Latar belakang keputusan ini dimulai setelah terbunuhnya Khalifah Utsman pada 17 Juni 656. Meskipun berkuasa selama 12 tahun dan enam tahun pertamanya berjalan baik, situasi mulai memburuk seiring bertambahnya usia dan meluasnya kekuasaan Islam di luar jazirah Arab. Ketidakpuasan mulai muncul di kalangan masyarakat, dan pada akhirnya, Utsman dibunuh oleh pemberontak saat membaca Al-Qur’an di rumahnya.
Setelah pembunuhan tersebut, pemberontak dari Mesir menguasai Madinah selama lima hari. Jenazah Utsman baru bisa dimakamkan setelah tiga hari, dan bukan di dekat kuburan Nabi atau dua khalifah sebelumnya. Pada 24 Juni 656, Imam Ali dibai’at menjadi Khalifah keempat, meskipun sebelumnya ia menolak pemilihan tersebut.

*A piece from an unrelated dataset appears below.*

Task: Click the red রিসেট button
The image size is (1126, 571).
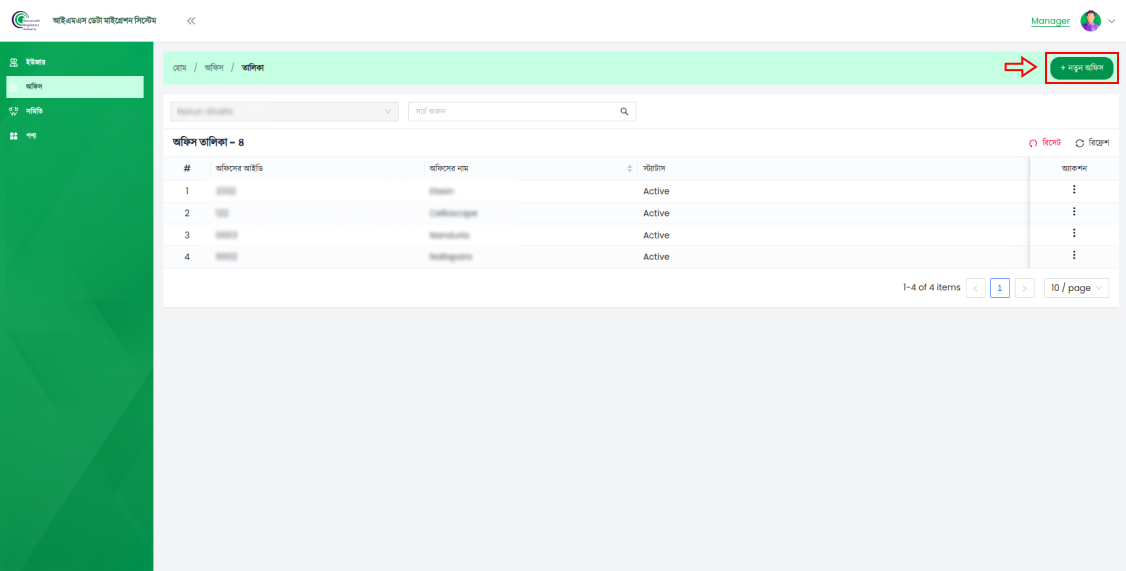Action: coord(1045,143)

Namun, tantangan segera muncul. Banyak sahabat Nabi yang berada di luar Madinah merasa tidak terwakili dalam pemilihan Imam Ali. Di antara mereka adalah Thalhah dan Zubair yang bergerak ke Mekkah. Siti Aisyah, istri Nabi, juga tinggal di Mekkah dan meminta penegakan keadilan terhadap pembunuh Utsman.
Imam Ali berusaha untuk menenangkan situasi, tetapi keengganannya untuk memenuhi tuntutan tersebut memicu tuduhan bahwa ia terlibat dalam pemberontakan yang mengakibatkan kematian Utsman. Thalhah, Zubair, dan Siti Aisyah kemudian bergerak ke Basrah untuk melawan Imam Ali.
Di Basrah, pasukan Khalifah Ali berjumlah 20 ribu, sedangkan pasukan Siti Aisyah mencapai 30 ribu. Pertempuran terjadi dan banyak umat Islam dari kedua belah pihak yang tewas, termasuk Thalhah dan Zubair. Setelah peperangan berakhir dengan kemenangan untuk Imam Ali, Siti Aisyah dikawal kembali ke Madinah dengan penghormatan.
Kondisi Madinah saat itu masih tidak stabil, dengan pendukung Utsman yang belum reda. Kembali ke Madinah bukanlah pilihan yang tepat bagi Imam Ali, begitu pula dengan Damaskus yang dikuasai Mu’awiyah dan Mekkah yang juga tidak aman karena Siti Aisyah berusaha memobilisasi dukungan dari sana.
Oleh karena itu, Imam Ali memutuskan untuk menetap di Kufah dan memindahkan ibu kota ke sana. Keputusan ini tidak hanya didasarkan pada situasi politik saat itu tetapi juga sebagai upaya untuk menjaga kesucian Madinah dari intrik politik. Pemindahan ibu kota ke Kufah memungkinkan Imam Ali untuk memisahkan simbol agama dari persoalan politik yang kian rumit.
Dengan memindahkan ibu kota ke Kufah, Imam Ali menjauhkan pusat pemerintahan dari potensi konflik yang dapat mencemari kesucian kota-kota suci seperti Mekkah dan Madinah. Empat bulan setelah pemindahan tersebut, perang saudara kedua pecah antara pasukan Mu’awiyah dan pasukan Khalifah Ali di Shiffin. Namun, Mekkah dan Madinah tetap aman dari konflik.
Keputusan Imam Ali untuk memindahkan ibu kota ke Kufah adalah langkah strategis yang bertujuan melindungi kesucian tempat-tempat suci umat Islam dari dampak politik yang tidak menentu.